◆ **DIRECTION**: In the text on Tesla's pay vote, rewrite the stretch from "Musk defenders argue" through "Tesla, or not?", changing "superstar" to "celebrity".

Specifically, Chair Robyn Denholm is doing her best to put shareholders in a 2018 state of mind as she asks them to re-approve the record pay package given to Musk six years ago — which has since been rescinded by a Delaware judge.

She is also trying to persuade them, in her public messages, that the pay package with its holding requirements motivates the chief executive to "drive the same growth that we've seen over the past five years for many years to come."

The challenge for Denholm and the board is that it is actually 2024. And the vote can also be seen as a referendum on how much Tesla needs Musk going forward — even when he is not 100% focused on the electric automaker.

Rejection at June's shareholder meeting would be a clear signal that investors have grown weary of a less-than-fully engaged CEO — even as he has accomplished incredible things and hit the milestones of the original pay package.

That deal — approved by shareholders in 2018 — was intended, according to board committee notes, to ensure Musk remained Tesla's "fully engaged CEO."

Yet, by some measures, Musk has more on his plate today than he did then — six companies instead of four, with the addition in 2022 of Twitter-turned-X and last year's creation of artificial intelligence startup xAI. Plus, Musk has become more active in contentious social and political issues that are beginning to show signs of turning buyers off to Tesla's core business.

All of which comes as Tesla's growth story has grown murky with pressing competition in China and the company's product road map turning toward robotaxis and humanoid robots.

Musk defenders argue he devotes significant time and effort to the company that reached achievements impossible without his involvement. They say he juggles his multiple companies in parallel and that allowing his extracurricular activities is how the board keeps him engaged at Tesla.

Still, the board is clearly vying to compete for the superstar CEO's attention, raising a question: Does he want to work at Tesla, or not?

◆ **DATA SEGMENT**:

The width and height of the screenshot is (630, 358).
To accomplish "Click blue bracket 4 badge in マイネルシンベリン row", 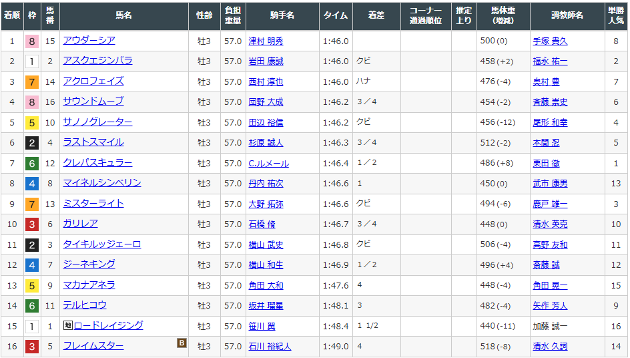I will click(x=31, y=184).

◆ **EXERCISE OUTPUT**:
Musk defenders argue he devotes significant time and effort to the company that reached achievements impossible without his involvement. They say he juggles his multiple companies in parallel and that allowing his extracurricular activities is how the board keeps him engaged at Tesla.

Still, the board is clearly vying to compete for the celebrity CEO's attention, raising a question: Does he want to work at Tesla, or not?